3. Microwave drying: The application of microwaves as a pre-drying method in fried snacks has been also investigated with almost similar effect to that of air drying. However, the data suggest that it is more heterogeneous than air drying; within the product, there are areas of high and low moisture that results in uneven oil diffusion during frying and variable fat uptake (Debnatha et al., 2003).
(b) Use of Edible Coatings
The use of edible coatings in fried snacks is based on their functionality; they possess efficient barrier properties to lipids, oxygen, and carbon dioxide. Thus, an edible coating to be applied in fried snacks must be characterized by low oil permeability, which depends on its oil solubility and diffusivity as well as film thickness. Moreover, edible coatings are able to limit moisture transfer from the inside to the crust, and simultaneously from the environment to the crust. Thus, the product does not absorb excessive oil and maintains its sensory characteristics, that is, crispness and crunchiness. The most applicable edible coatings in snacks include proteins (i.e., caseinates, WPCs), cellulose derivatives, alginates, pectins, starches, and other hydrocolloids. The reported decrease in fat uptake may reach up to 99%.
(c) Extrusion
Extrusion can be applied in snacks manufacturing as an alternative process to frying. This can be achieved using the fry type extruders. The snack blend (corn meal) is subjected to heat and shear rate (approximately 120°C), and the material is changed to a plasticized mass. The snacks produced by the fry type extrusion, due to the inherently lower pressure applied, are characterized by considerably lower expansion, higher density, and also they are more irregular and rough shaped with length variations. Thus, the products having such characteristics are more suitable for frying than high shear expanded products, respectively, which absorb excessive oil (like sponges).

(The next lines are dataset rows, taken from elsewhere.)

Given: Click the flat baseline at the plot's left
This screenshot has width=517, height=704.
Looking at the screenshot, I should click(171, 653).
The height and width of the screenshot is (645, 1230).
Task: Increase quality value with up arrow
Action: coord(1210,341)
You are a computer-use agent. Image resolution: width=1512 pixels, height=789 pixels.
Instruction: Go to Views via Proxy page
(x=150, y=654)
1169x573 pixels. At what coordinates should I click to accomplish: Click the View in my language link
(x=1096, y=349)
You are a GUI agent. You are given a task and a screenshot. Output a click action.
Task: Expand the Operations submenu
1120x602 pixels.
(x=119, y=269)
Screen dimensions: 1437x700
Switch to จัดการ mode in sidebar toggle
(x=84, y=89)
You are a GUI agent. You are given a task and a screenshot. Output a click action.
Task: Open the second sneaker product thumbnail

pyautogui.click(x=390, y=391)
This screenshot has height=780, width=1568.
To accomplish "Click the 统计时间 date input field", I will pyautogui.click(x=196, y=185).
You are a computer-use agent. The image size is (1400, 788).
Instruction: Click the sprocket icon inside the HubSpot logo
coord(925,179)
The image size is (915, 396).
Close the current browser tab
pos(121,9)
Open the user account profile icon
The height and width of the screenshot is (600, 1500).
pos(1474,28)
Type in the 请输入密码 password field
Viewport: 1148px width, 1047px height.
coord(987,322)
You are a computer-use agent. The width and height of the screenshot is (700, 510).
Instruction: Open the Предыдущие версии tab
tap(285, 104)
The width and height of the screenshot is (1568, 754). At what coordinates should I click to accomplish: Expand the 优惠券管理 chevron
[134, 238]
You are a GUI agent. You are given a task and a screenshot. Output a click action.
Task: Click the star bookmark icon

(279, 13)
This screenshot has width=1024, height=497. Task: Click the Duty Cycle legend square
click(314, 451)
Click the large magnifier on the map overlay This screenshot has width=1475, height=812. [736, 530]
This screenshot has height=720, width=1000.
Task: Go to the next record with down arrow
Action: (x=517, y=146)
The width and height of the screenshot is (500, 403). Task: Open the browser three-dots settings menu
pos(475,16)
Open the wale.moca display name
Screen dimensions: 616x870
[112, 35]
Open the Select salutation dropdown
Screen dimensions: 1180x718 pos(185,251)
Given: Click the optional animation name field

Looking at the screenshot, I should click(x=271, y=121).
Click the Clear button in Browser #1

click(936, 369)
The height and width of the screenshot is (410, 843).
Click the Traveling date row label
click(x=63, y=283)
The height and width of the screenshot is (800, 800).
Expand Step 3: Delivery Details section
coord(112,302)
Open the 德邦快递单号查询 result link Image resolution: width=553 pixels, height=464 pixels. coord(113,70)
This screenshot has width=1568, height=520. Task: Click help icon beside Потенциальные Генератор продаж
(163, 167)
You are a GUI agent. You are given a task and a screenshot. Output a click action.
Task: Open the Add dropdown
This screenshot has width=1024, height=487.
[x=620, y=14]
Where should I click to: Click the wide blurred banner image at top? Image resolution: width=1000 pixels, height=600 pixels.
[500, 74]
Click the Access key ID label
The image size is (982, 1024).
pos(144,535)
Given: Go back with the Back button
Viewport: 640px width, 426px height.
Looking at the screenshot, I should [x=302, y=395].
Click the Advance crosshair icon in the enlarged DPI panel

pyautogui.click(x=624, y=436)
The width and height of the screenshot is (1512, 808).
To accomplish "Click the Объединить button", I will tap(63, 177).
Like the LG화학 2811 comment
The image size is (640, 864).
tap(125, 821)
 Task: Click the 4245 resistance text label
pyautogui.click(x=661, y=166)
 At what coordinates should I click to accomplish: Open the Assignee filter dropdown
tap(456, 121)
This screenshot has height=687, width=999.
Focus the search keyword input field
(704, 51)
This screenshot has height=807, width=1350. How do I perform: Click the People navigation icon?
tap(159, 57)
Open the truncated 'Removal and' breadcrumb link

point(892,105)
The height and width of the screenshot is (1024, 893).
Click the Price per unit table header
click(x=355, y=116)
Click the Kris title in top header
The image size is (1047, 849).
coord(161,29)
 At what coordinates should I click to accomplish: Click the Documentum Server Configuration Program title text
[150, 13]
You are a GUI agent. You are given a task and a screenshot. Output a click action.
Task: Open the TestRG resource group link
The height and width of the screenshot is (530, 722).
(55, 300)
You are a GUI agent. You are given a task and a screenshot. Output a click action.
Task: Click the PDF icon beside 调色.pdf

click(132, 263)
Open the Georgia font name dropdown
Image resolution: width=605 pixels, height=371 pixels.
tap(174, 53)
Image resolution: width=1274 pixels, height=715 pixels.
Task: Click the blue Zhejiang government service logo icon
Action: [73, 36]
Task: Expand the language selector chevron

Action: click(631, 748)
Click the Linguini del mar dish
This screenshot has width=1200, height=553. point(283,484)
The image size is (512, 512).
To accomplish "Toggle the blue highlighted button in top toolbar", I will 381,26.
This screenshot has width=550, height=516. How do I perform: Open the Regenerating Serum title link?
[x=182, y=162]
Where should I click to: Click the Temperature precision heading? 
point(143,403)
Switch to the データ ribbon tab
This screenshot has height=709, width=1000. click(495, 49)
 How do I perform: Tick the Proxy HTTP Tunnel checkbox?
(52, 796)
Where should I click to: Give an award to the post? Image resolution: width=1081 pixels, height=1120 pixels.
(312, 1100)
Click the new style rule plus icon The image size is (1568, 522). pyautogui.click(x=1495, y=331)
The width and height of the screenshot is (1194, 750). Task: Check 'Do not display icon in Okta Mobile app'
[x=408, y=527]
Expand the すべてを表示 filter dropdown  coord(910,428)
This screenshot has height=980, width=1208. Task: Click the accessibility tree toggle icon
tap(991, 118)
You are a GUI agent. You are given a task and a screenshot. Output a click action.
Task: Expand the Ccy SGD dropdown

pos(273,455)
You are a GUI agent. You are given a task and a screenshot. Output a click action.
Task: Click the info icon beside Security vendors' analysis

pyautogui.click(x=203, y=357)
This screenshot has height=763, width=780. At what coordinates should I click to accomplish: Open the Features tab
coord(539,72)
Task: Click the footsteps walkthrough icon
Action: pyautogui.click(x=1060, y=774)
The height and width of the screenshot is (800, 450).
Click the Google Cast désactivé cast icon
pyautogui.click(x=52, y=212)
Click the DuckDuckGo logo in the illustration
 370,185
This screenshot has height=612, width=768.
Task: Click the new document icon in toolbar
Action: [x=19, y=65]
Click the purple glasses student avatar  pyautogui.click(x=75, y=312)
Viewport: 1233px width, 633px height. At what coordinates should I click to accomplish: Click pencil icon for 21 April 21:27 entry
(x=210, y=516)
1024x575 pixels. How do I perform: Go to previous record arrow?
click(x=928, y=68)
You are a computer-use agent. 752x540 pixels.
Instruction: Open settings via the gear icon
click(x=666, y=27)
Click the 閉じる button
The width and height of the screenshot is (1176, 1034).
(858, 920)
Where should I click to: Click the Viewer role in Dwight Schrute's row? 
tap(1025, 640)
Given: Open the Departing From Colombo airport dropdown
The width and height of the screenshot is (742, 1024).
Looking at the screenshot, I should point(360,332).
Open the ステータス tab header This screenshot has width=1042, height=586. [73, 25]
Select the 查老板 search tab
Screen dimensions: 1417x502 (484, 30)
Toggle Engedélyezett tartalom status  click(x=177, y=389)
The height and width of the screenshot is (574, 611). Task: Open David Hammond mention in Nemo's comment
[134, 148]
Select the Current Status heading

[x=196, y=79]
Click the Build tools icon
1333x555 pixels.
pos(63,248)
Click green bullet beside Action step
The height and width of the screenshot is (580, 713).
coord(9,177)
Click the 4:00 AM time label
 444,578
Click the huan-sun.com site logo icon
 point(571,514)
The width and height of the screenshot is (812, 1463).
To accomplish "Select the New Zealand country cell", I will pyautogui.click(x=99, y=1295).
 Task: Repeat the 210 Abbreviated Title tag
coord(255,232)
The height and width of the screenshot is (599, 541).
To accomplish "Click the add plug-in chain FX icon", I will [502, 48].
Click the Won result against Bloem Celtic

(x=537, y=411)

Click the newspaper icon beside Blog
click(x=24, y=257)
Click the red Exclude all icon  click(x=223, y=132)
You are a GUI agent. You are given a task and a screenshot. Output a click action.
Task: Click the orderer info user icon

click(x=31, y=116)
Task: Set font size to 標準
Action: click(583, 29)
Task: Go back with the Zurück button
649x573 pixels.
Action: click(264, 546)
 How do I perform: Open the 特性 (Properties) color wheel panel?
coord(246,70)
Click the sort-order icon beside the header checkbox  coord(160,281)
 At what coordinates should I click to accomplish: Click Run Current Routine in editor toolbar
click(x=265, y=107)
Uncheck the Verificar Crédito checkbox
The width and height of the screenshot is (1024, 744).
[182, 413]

(d) Modification of the Snack Composition
In order to produce low-fat snacks, pregelatinized waxy corn starches are used and low-fat snacks are prepared by baking or by indirect expansion processes (low-shear extrusion followed by microwaving, baking, or frying). In addition, high-amylose starches are used to prevent oil absorption in fried snacks as they form a strong film, which firms up texture and reduces oil uptake. Despite the fact that fat and oil have been used for attaching seasonings to the surface of cereal-based snacks, the demand for low-fat and fat-free snacks has led to the finding of new adhesives that can attach seasonings, such as gum-based solutions, and starch-based coatings.
By Constantina Tzia, Virginia Giannou, and Theodoros Varzakas in "Handbook of Food Processing - Food Safety, Quality, and Manufacturing Processes", edited by Theodoros Varzakas & Constantina Tzia, CRC Press (Taylor & Francis Group),USA, 2016, excerpts pp.574-580. Adapted and illustrated to be posted by Leopoldo Costa.